▶ [Arbeitsanweisung] Führe den Text über Wellness im Anschluss an seinen letzten Satz fort.

▶ [Lesetext]
Auch „Zeit“ oder „multikulturelle Wellness“ werden z. B. als eigenständige, essenzielle Komponenten für Wellness angeführt. Allen Konzepten gemeinsam ist der zentrale Gedanke, dass Wellness ein Ausdruck ganzheitlichen Lebensempfindens ist („life balance“), eine Initiative in Richtung höherer Lebensqualität.

Kompetenz und eigenes Wollen

Bereits bei Dunn tauchen mit dem Gedanken der „Harmonie von Körper, Geist und Seele“ die wesentlichen Elemente auf. Weitere „wesensbestimmende Elemente“ sind danach: „Selbstverantwortung, körperliche Fitness, gesunde Ernährung, Entspannung, geistige Aktivität sowie eine ausgeprägte Umweltsensibilität, hohem menschlichen Wohlbefinden, welches den Menschen bestehend aus Körper, Geist und Seele sowie abhängig von seiner Umwelt versteht“. Das schon zitierte National Institue of Wellness formuliert seine Definition von Wellness so: „Wellness ist der aktive Prozess der Bewusstwerdung und des Treffens von Entscheidungen für ein besseres Leben“.

Während die Medizin mit erhobenem Zeigefinger auf eine schier endlose Liste von die Gesundheit potenziell bedrohenden Faktoren (sog. Risikofaktoren) hinweist und Strategien (Gebote, vor allem aber Verbote) propagiert, wie man sich vor den Bedrohungen schützen kann, ist die Grundphilosophie von Wellness eine Stärkung der positiven, gesundheitsförderlichen Potenziale. Während der Vermeidung der Geschmack von „Entsagung“ anhängt, folgt Wellness einer Strategie des „Gewinnens“, des „sich rundherum besser Fühlens“, des Zugewinns an Lebensqualität.

Gespeicherte Einträge:
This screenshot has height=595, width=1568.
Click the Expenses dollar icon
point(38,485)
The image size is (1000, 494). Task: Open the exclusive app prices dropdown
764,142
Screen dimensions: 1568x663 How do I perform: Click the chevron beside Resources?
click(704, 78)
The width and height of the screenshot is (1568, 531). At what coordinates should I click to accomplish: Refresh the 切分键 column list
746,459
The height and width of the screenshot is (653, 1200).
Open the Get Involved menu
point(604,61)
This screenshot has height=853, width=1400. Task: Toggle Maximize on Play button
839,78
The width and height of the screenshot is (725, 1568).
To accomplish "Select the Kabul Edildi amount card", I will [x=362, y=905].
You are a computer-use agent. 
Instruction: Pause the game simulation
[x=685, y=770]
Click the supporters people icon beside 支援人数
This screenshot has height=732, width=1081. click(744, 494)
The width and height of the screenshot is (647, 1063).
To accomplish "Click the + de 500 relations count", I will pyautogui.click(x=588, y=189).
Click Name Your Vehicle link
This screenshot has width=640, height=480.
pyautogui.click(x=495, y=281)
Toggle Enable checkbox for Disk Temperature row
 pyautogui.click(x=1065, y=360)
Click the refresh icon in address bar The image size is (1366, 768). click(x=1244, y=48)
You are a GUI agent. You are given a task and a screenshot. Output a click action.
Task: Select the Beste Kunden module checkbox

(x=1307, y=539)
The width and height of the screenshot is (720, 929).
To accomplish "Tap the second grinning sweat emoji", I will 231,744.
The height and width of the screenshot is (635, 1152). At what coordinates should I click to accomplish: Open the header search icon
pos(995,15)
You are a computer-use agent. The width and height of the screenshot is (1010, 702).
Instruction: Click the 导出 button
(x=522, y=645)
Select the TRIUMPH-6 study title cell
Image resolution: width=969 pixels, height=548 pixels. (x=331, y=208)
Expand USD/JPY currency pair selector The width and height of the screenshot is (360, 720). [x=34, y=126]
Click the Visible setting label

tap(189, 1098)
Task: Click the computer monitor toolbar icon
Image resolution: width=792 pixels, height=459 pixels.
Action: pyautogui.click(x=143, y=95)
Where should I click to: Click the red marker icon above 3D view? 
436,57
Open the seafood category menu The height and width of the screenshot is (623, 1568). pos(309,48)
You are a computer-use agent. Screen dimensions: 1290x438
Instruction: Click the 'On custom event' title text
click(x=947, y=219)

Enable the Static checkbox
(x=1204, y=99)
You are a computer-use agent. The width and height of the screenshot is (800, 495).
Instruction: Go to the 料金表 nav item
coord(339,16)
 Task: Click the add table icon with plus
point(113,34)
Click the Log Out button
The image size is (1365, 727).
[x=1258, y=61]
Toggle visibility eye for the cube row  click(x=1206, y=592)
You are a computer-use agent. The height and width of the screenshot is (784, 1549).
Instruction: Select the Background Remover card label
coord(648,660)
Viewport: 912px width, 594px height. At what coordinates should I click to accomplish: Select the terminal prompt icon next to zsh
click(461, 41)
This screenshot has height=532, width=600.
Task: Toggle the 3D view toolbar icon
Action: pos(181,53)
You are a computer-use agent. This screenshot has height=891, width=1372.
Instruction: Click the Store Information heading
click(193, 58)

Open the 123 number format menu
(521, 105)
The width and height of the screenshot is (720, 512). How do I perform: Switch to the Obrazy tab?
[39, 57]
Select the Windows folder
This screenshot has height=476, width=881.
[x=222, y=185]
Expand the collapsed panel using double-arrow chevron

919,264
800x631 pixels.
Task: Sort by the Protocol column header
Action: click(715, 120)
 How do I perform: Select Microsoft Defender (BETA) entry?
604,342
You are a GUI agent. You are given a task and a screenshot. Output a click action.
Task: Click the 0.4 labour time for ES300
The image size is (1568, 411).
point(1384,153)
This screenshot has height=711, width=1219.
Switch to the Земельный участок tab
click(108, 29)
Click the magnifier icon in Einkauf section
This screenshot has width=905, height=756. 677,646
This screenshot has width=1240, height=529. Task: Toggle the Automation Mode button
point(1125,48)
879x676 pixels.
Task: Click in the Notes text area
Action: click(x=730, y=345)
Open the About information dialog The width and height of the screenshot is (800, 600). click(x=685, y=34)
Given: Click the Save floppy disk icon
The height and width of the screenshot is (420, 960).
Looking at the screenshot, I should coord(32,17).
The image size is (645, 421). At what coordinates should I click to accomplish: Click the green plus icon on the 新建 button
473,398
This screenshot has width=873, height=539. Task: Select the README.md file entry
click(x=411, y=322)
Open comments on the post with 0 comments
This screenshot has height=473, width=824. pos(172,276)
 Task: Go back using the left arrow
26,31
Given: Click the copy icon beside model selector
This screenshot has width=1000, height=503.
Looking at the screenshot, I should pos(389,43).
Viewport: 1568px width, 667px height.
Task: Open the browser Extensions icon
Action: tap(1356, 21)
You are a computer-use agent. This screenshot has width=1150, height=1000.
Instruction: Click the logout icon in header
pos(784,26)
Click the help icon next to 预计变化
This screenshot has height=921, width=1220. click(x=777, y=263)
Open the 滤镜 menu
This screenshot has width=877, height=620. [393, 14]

▶ [Ergebnis]
Diese subjektiv bestimmte, eigenverantwortliche Aktivität ist grundsätzlich nicht von einem bestimmten gesundheitlichen Ist-Zustand abhängig. Es ist deshalb nur logisch, dass Wellness auch mit – von außen betrachtet – gesundheitsdefizitären Situationen assoziiert ist, etwa Wellness bei Krebskranken oder chronisch Lungenkranken, dass Wellness eng assoziiert wird mit präventiven Strategien, etwa im Bereich des Arbeitslebens oder im Bereich der öffentlichen Gesundheitssorge (sog. „Community health“). Immer aber hat Wellness etwas mit eigenverantwortlichem Handeln zu tun.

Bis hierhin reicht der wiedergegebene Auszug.